4.7 Successful Uses of DNA Barcoding in Medicinal Plants

In many studies from 2003 to 2016, the results of DNA barcoding can provide accurate identification of many medicinal plant materials that are not morphologically distinguishable. DNA barcoding has found its applications in several areas like forensic science, biosecurity (Armstrong and Ball 2005), tracing of illegal trading of organisms (Galimberti et al. 2014), and pharmaceutical and herbal industries, among others (Gantait et al., 2014). When there is an insufficient morphological or anatomical data for the identification of a sample, a stretch of DNA sequence might be helpful in identifying a species. Samples with multiple fragments can now provide multiple species identification, giving a clear picture of habitat that offers a critical clue to the investigators (Ferri et al. 2015). DNA barcoding works with different identification fields and gives more accurate results of medicinal plant identification, i.e., DNA barcode identification with chemical analysis (Palhares et al. 2015) and next-generation sequencing (Shokralla et al. 2014). The plant materials are frequently encountered in criminal investigations but often overlooked as potential evidence. A forensic investigation that seeks to match evidence to a particular plant would require an updated database of samples. This requires the collection and genotyping of many samples from or near the crime scene. The law enforcement officers and attorneys are not very much familiar with the science of botany. So, the important plant-based evidence is often overlooked. Development of a robust DNA barcode database with highly authenticated sequence information will greatly contribute to the future of forensic botany (Ferri et al. 2009). Hallucinogenic compounds are pharmacological agents banned in most of the states or countries. They cause changes in perception, thought, emotion, and consciousness. Such kind of plants producing hallucinogens has been detected using DNA barcoding technique in some of the forensic studies (Murphy and Bola 2013; Ogata et al. 2013). Various DNA barcodes available in medicinal plants till date are listed below (Table 4.3).

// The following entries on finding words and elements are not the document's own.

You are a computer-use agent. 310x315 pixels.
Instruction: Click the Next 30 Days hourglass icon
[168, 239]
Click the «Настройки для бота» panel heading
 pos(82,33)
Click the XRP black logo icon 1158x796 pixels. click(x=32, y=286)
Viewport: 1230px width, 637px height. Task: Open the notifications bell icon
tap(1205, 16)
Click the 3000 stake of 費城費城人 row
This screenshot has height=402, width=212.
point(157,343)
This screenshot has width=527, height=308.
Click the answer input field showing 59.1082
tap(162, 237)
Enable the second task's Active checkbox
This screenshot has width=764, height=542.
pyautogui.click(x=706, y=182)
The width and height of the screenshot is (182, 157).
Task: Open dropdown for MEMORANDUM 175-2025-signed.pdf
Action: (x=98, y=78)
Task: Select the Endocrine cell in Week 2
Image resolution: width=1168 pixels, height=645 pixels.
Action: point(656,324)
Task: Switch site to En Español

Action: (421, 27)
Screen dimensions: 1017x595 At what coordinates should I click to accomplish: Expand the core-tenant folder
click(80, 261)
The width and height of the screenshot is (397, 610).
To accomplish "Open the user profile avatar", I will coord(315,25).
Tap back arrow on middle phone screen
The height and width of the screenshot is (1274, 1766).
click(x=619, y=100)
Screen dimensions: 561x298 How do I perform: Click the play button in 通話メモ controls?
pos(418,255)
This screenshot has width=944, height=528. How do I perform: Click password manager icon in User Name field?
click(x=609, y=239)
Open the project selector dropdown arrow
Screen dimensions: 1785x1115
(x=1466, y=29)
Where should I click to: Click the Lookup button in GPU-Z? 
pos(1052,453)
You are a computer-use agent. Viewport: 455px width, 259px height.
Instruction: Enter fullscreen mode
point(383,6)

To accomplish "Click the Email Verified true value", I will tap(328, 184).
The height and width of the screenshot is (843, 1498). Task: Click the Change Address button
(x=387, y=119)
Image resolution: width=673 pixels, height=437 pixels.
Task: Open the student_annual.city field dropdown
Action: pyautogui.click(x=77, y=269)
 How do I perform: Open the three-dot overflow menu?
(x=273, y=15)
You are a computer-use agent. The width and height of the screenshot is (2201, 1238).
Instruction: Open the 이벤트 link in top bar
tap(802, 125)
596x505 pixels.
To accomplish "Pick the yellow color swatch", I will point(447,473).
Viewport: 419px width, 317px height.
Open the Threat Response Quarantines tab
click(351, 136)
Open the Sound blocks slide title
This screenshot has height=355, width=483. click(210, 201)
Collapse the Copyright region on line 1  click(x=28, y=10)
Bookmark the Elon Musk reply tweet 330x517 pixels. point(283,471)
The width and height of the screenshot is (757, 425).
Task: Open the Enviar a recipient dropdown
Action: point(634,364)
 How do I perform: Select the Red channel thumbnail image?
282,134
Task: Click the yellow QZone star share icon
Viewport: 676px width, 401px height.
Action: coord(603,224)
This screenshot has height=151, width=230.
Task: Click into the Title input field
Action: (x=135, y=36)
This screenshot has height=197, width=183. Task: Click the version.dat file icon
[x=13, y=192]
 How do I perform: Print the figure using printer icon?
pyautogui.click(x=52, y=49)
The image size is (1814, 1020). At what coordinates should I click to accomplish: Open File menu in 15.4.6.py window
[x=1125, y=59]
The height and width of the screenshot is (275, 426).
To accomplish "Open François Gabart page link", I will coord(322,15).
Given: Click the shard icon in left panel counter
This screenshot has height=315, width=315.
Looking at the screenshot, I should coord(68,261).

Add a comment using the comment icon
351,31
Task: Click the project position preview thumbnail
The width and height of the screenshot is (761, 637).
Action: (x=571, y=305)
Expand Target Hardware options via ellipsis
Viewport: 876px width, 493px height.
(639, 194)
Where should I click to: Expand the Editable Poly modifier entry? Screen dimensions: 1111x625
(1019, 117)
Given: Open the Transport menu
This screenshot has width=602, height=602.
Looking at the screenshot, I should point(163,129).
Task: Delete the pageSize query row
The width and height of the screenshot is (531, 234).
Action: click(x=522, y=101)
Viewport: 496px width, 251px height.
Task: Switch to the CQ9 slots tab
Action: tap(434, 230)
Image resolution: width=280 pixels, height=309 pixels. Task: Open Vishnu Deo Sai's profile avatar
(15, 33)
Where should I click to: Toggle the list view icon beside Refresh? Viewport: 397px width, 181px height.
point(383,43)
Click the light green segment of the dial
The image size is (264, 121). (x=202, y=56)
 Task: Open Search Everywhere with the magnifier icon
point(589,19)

Table 4.3 List of available DNA barcodes of medicinal plants

4.8 Conclusions

Over the past 12 years, DNA barcoding has been attracting a lot of interest all over the world. Researchers working in this field are busy in finding a more superior and desirable universal DNA barcode for an efficient conservation of the biodiversity. Since a major problem of barcoding lies in the case of plants, the research carried out so far in this area has been reviewed including the futuristic approaches. In the present chapter, various candidate markers used in plants and a number of barcoding reports have been summarized. Although the CBOL proposed seven candidate barcodes belonging to the plastid region, the proposed supplementary loci, i.e., nuclear-transcribed spacer regions ITS1 and ITS2, have a number of GenBank submissions of their respective sequences owing to its easy amplification due to high copy number. rbcL and matK (both plastid genes) come next followed by 18S rRNA (nuclear structural RNA), trnL-F (intron + IGS), and trnH-psbA (IGS), respectively. Since higher substitution rates are observed in plant nuclear genes than plastid genes, ITS is more in use and also acts as a supplementary marker. But once the choice of the locus is made, the approach of single-locus, multilocus, or tiered needs consideration. Based on the literature review, it can be inferred that multilocus and tiered approaches resulted in higher success rates than the single-locus approach if proper combinations of loci and selection of loci for each tier are done carefully.